> [Excerpt]:
Begin

February 29 2024

Goldman sees a boom coming from US and Japanese stocks

Russell Burns February 29 2024

  • Goldman increased its weighting to stocks on a 12-month view, with a preference for US and Japanese ones.

  • Sentiment and positioning indicators look stretched, but the continued inflows into money market funds could be a source of new buying if stocks fall.

  • Global manufacturing sentiment is recovering and historically has acted as an accurate indicator of a stock market rally.

The world’s factories are starting to clang, bang, and rev once again, with a manufacturing recovery finally punching its timecard and getting to work. That’s good news, and not just for fans of black metal lunchboxes. It means there’s likely to be a new boom in stocks, especially US and Japanese ones, says Goldman Sachs. Let’s take a look at what’s happening and how you could take advantage.

What’s the latest, then?

Being optimistic about US and Japanese stocks seems to be all the rage right now – with the S&P 500, Dow Jones Industrial Average, Nasdaq, and the Nikkei 225 all rising to new record levels.

End

> [Material]:
Begin

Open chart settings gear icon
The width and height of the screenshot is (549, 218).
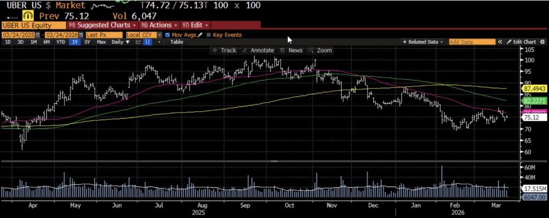(541, 42)

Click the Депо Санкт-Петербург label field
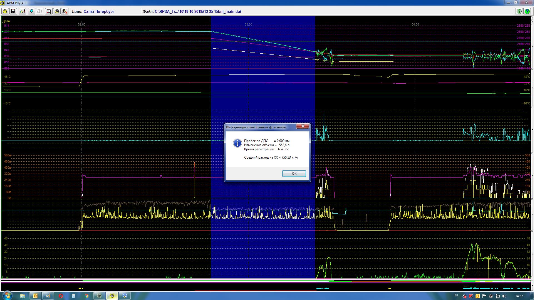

End

> [Exercise tasks]:
1. Rewrite the paragraph beginning "The world's factories are starting to clang" from the Goldman stock article above as a short bulleted list that keeps its main facts.
2. In the Goldman stock article above, what could become a source of new buying if stocks fall?

> [Final answers]:
1.
- A manufacturing recovery is finally getting underway around the world.
- According to Goldman Sachs, this likely means a new boom in stocks.
- US and Japanese stocks are expected to benefit most.

2. The continued inflows into money market funds.